TASK STATEMENT
Could you give the data that follows again exactly, without its pictures?

-*-*-

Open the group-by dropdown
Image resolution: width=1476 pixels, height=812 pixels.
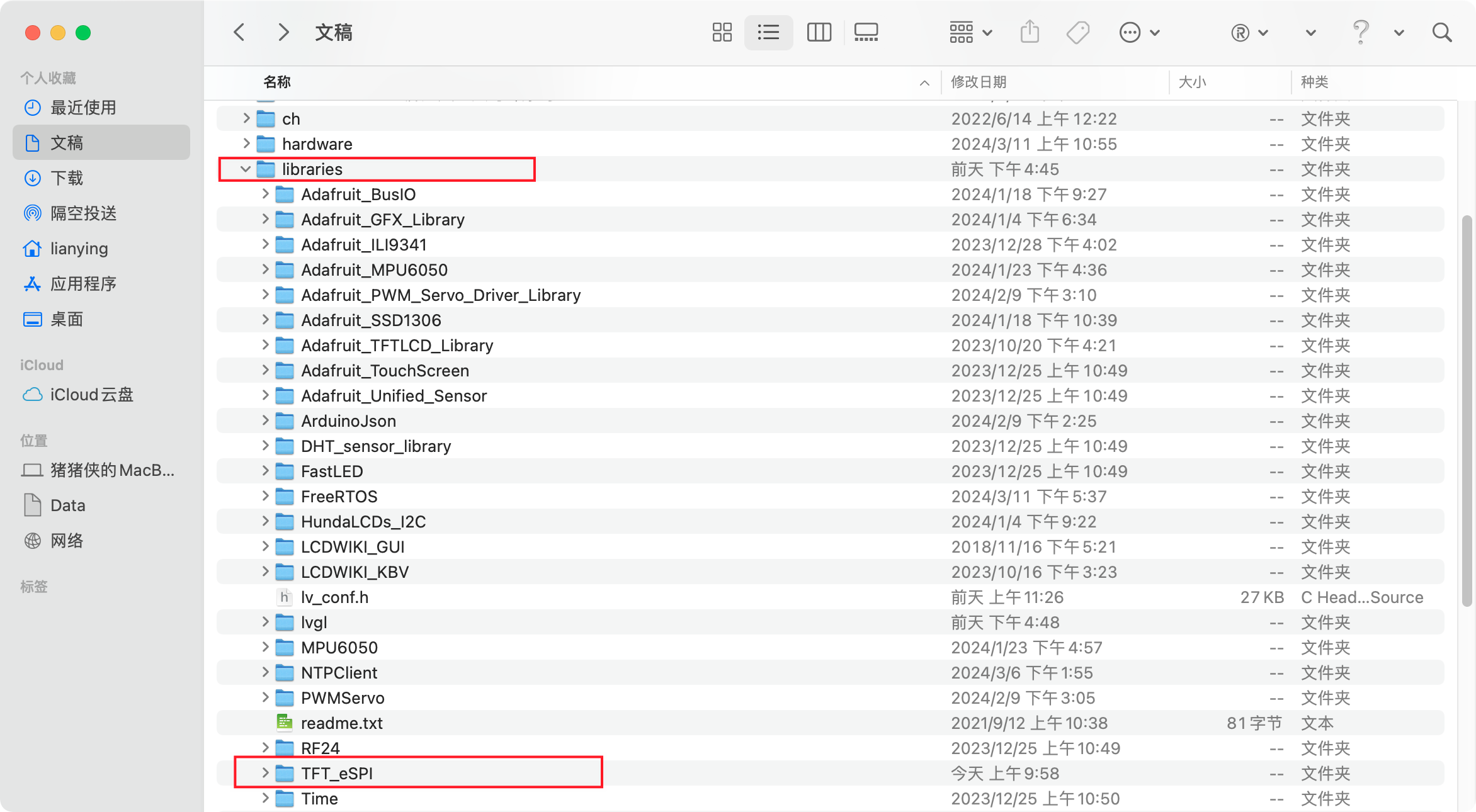(x=970, y=32)
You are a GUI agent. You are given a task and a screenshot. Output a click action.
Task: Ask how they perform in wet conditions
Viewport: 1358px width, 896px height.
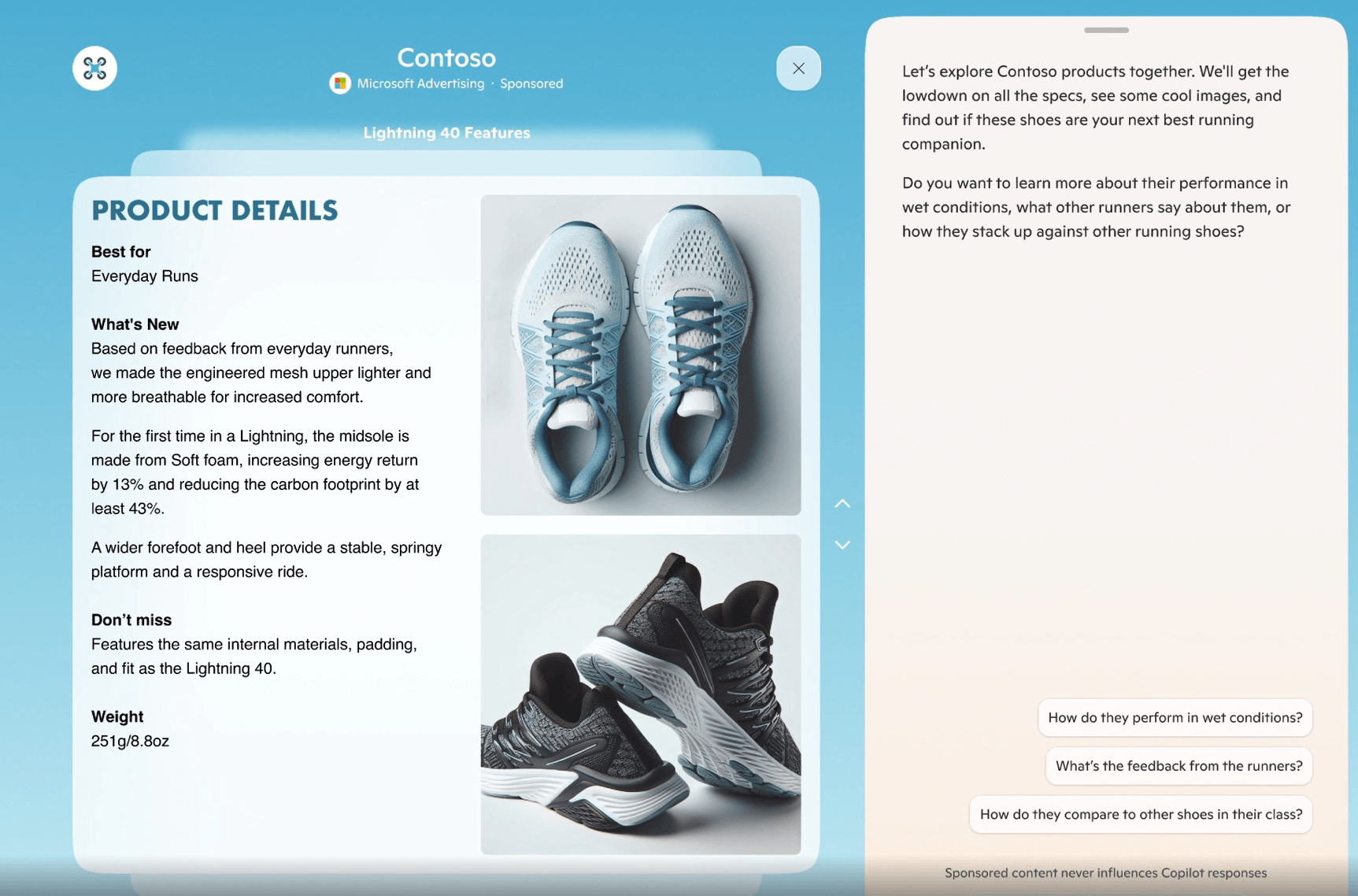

-*-*-

RESULT FOR THIS TASK
Open the group-by dropdown
Image resolution: width=1476 pixels, height=812 pixels.
(x=970, y=32)
You are a GUI agent. You are given a task and a screenshot. Output a click action.
Task: Ask how they perform in wet conditions
Viewport: 1358px width, 896px height.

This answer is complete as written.